**PROVIDED MATERIAL:**
• • • • • • •

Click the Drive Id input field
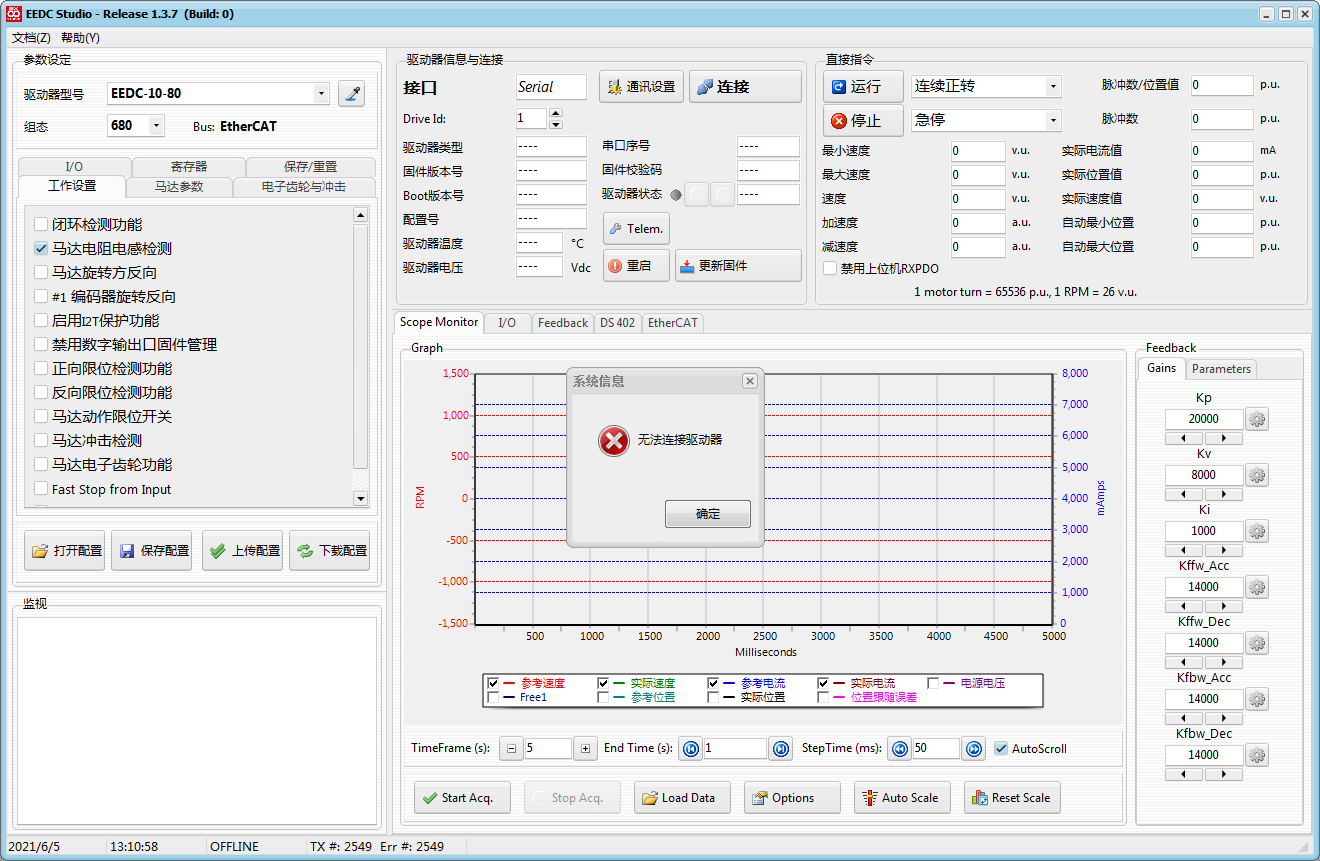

• • • • • • •

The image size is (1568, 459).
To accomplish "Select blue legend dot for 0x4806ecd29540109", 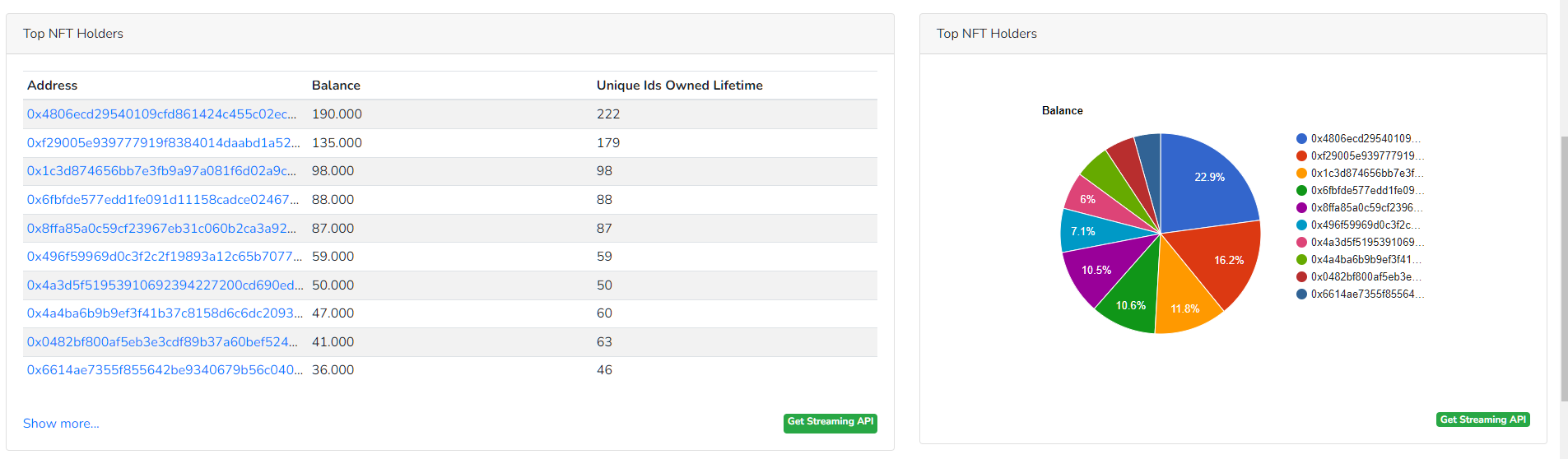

• • • • • • •

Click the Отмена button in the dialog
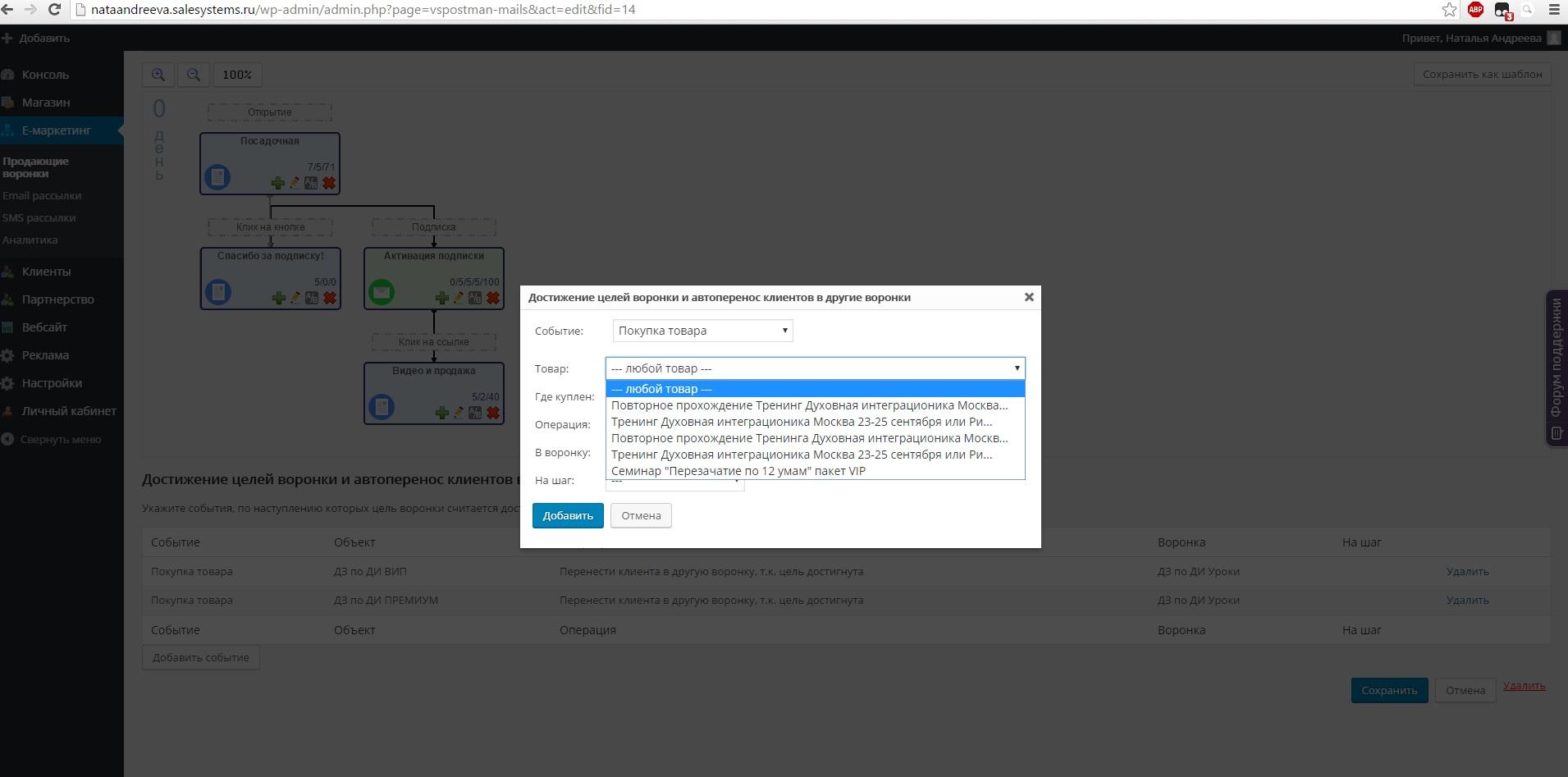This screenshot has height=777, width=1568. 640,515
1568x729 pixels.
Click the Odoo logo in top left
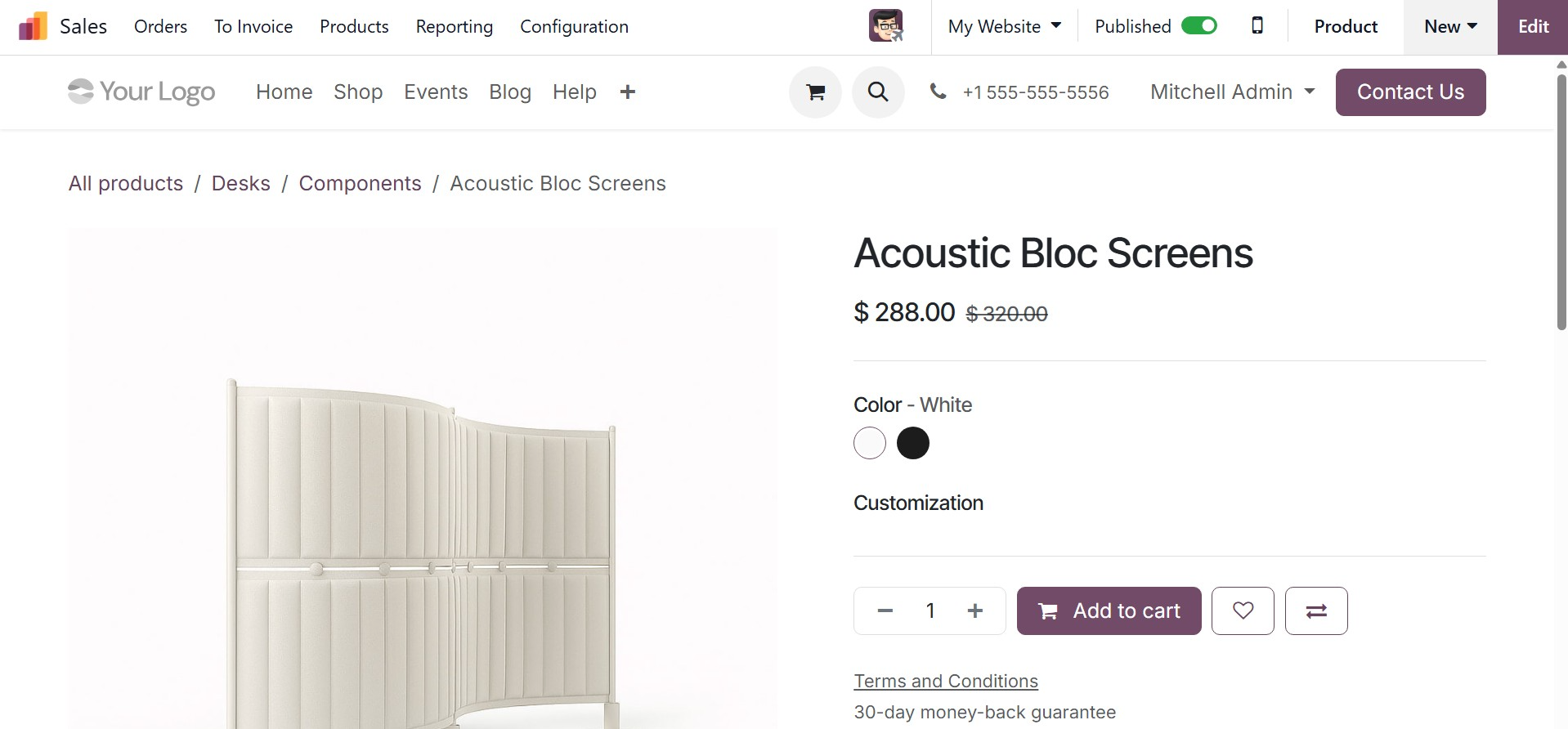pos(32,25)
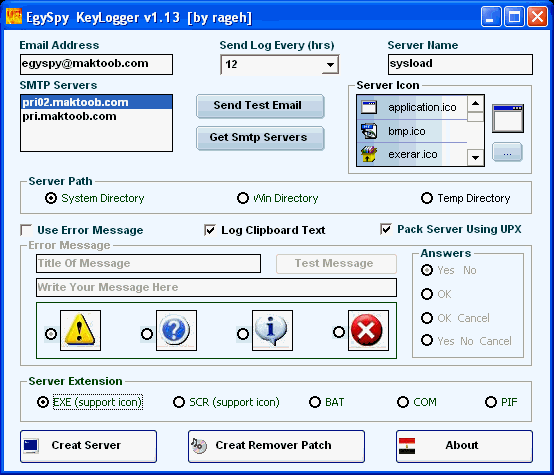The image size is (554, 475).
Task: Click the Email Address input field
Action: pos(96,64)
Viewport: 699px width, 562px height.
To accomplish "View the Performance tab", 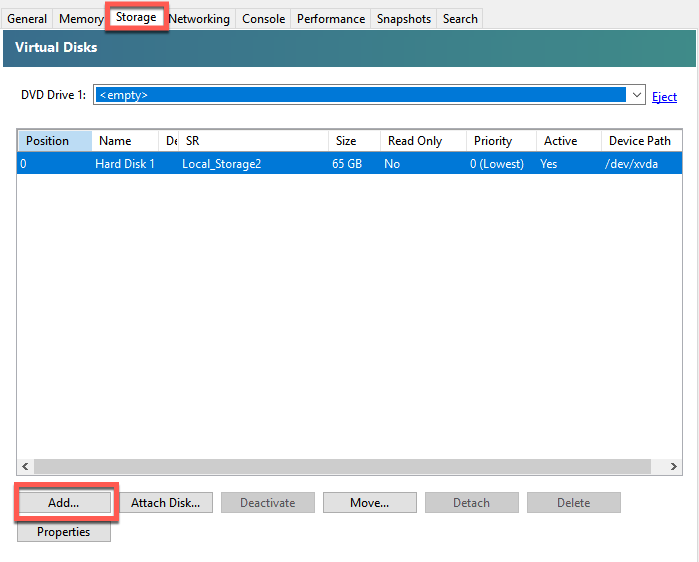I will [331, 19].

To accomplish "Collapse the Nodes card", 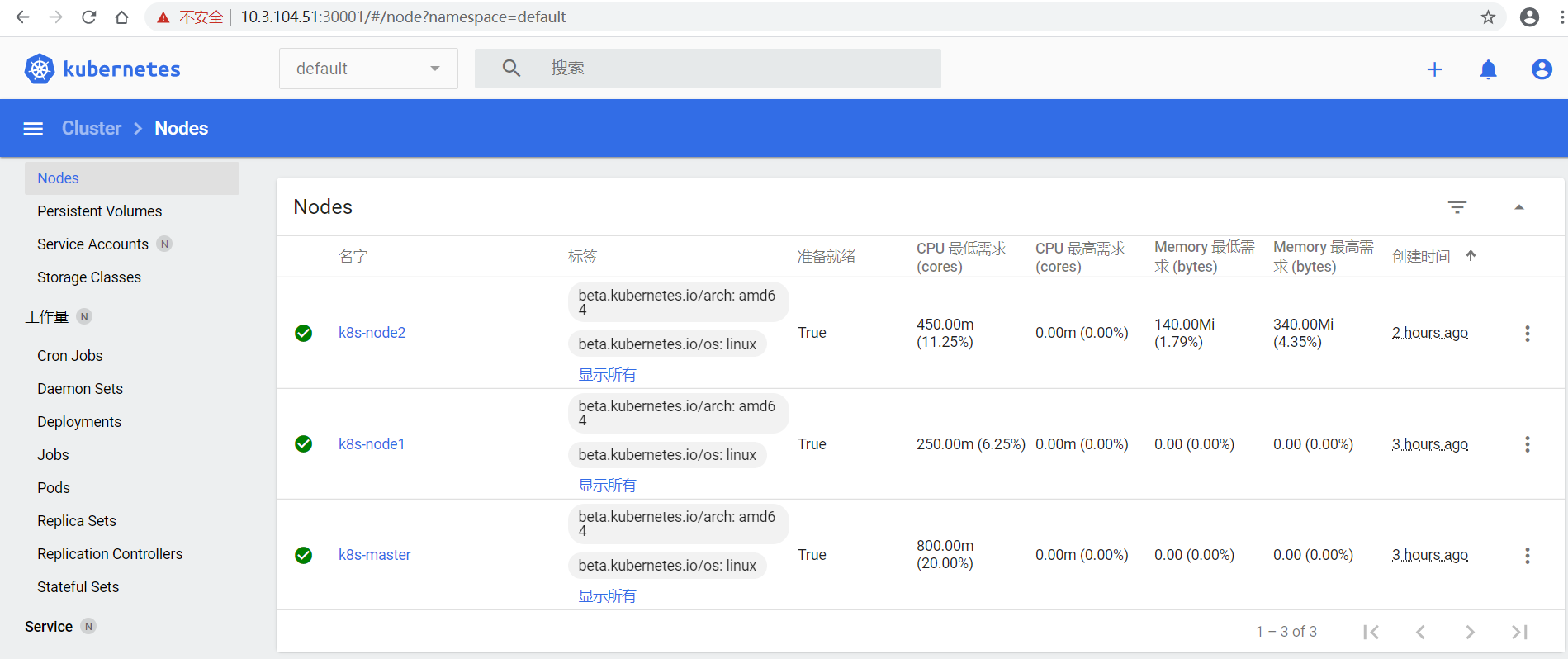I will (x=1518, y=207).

• • • • • • •

**TASK INSTRUCTIONS:** Up in the listing, locate the line with "The image size is (1568, 459)."; print it and every line after it down to the line with "blue legend dot", which is included too. Skip the pictures.

**REPLY:**
The image size is (1568, 459).
To accomplish "Select blue legend dot for 0x4806ecd29540109", 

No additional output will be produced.